Slashdot Mirror


Dynamic Cross-Processor Binary Translation

GFD writes: "EETimes has a story about software that dynamically translates the binary of a program targeted for one processor (say x86) to another (say MIPS). Like Transmeta they have incorporated optimization routines and claim that they have improved execution times between one RISC architecture and another by 25%. This may break the hammer lock that established architectures have on the market and open the door for a renaissance in computer architecture."

27 of 179 comments (clear)

  1. what's new with this? by um...+Lucas · · Score: 3

    We've had processor and machine emulators and processor independance for so long now...

    SoftPC, Soft Windows, Virtual PC, XF86, Virtual Playstation, Java, WINE, Wabi, MAME, and so many others...

    Why should this one be the news?

    While Java was basically the only one that's tried to dislodge x86, they've all shown that while it's feasible to run another architecture's binaries ontop of a CPU, it's not the preferred way of doing things.

    YAE (yet another emulator)

    And big deal if it only translates a program from one binary arch. to another... Without an equivalent OS, the calls have nothing to be translated into...

    And i could lead into the slashdot mantra of if all programs were opensource, we wouldn't need somethng as sloppy as an emulator anyhow...

    Or am i missing something about the significance?

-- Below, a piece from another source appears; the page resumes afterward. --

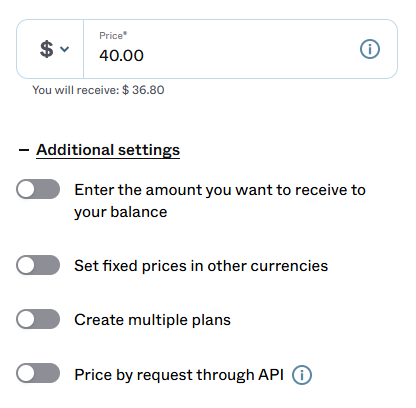416x408 pixels.
Task: Click the small Price label above the amount
Action: coord(113,36)
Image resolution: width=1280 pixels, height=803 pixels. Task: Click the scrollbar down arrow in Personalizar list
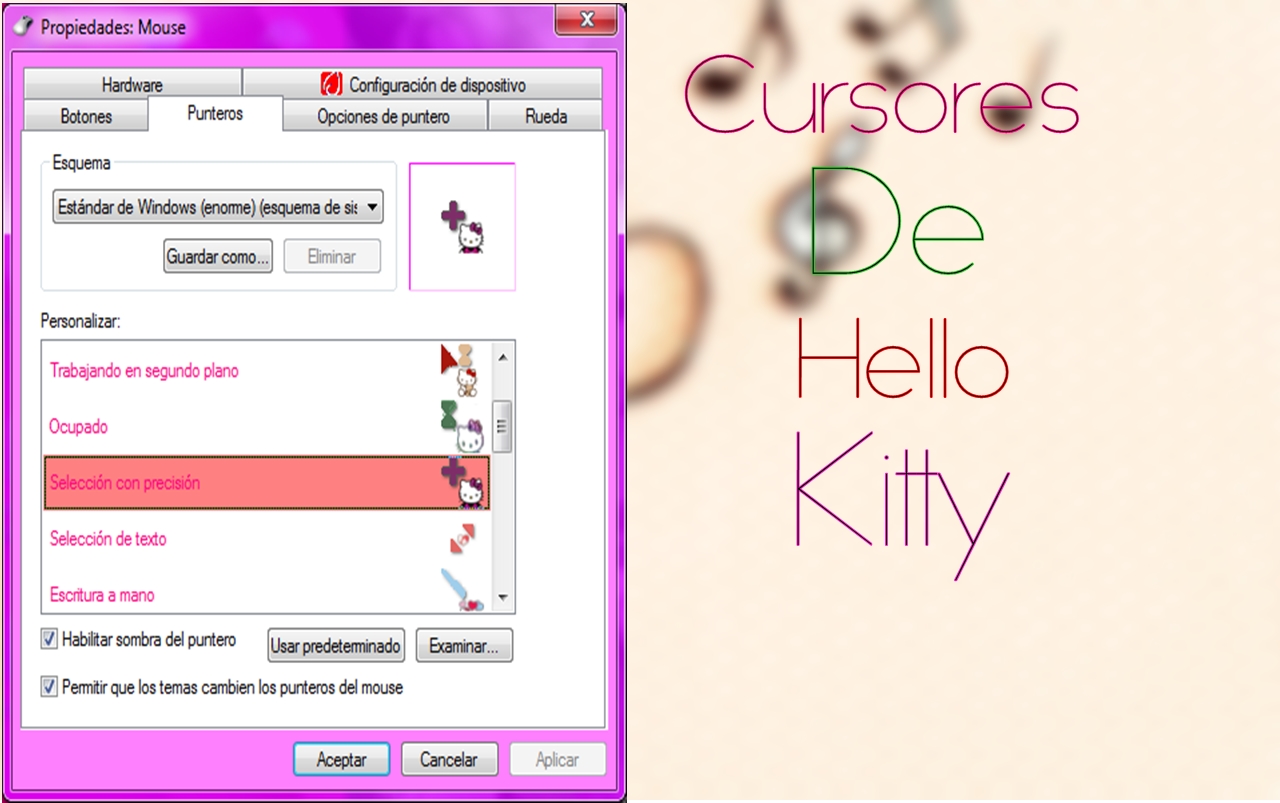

  2. Re:Yup by jilles · · Score: 3

    Well cell phones are no longer the limited machines they used to be. They have quite a lot of processing power, can be equiped with several MB of memory. Once you have that, coding C is a waste of time and time is the difference between profit or loss in the mobile market. A two month delay can literally make the difference. A company like Nokia produces dozens of different mobile phone types each year. That's why they love cross platform and couldn't care less that they would have to spend a few dollars more on the hardware. Besides, Moore's law also applies to the mobile market. Mobile hardware is doubling in speed just as fast as desktop and server hardware. Current mobile architectures such as applied in pda's, mobile phones etc. have plenty of horsepower and most of these architectures already have JVMs running on top of them.

    Java programs are crossplatform. In the mobile market this means that once you have a JVM ported to your phone, you can run a rapidly growing number of programs without any change. That cuts back development time dramatically. C doesn't give you the same advantages because you have to recompile, test and debug before you can expect even the most portable C code to run without a hitch.


    --

    Jilles
  3. Re:HP Dynamo project by WNight · · Score: 3

    Exactly.

    This is what that company that was mentioned a few months back was doing...

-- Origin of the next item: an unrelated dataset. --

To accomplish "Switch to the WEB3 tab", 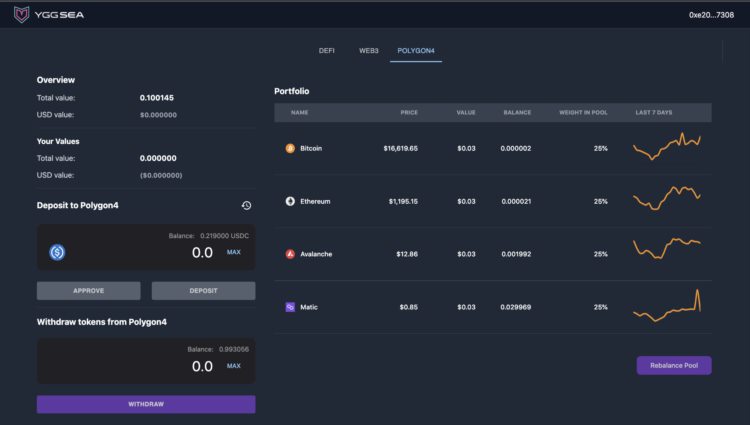I will point(368,50).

    We all know that if you zip a file again, it gets smaller again, but it takes exponentially more time.

    Couple that with the sort of exponential speed increase you get with repeated recompilation, and you get almost zero-sized files in a fixed ammount of time.

    The exponential increase I speak of, is that if you get a 22% each time, you've got 48% increase after the second pass, and 81% after the third. It just keeps getting better.

    The drawback with this is that because each recompilation of the program is a different binary (or it wouldn't be faster) it takes a new memory block. This means that the ram requirements approach infinity as well. Kinda nasty.

    But, the patented part of this was that the company was going to use a Ram Doubler(tm?) type technology to compress the program in RAM, as well as the file. This then gets nearly infinite compression in a little over twice the time taken for single compression (there's some overhead) and about three to five times the RAM (there's more overhead in storage) required for just a standard 1-pass 30% compression algorithm.

    The neat thing is it doesn't require quantum computing or anything, it's all off-the-shelf stuff, just linked in a neat way.

    This'll revolutionize the market when they release it... we think MP3s are small! An 80GB HD will offer nearly endless storage.

  4. Re:Sounds like an emulator by TheTomcat · · Score: 3

    if everyone wrote assembler, and didn't ever depend on anyone else's libraries (including OS, and BIOS), this would work.

    But this won't work for the same reasons that DOS software won't run natively on Linux. There's too much dependance on general-use code (like OS based interupts (21h, f'rinstance)). (not that that's a bad thing, just in this circumstance, it makes straight-up translation impossible).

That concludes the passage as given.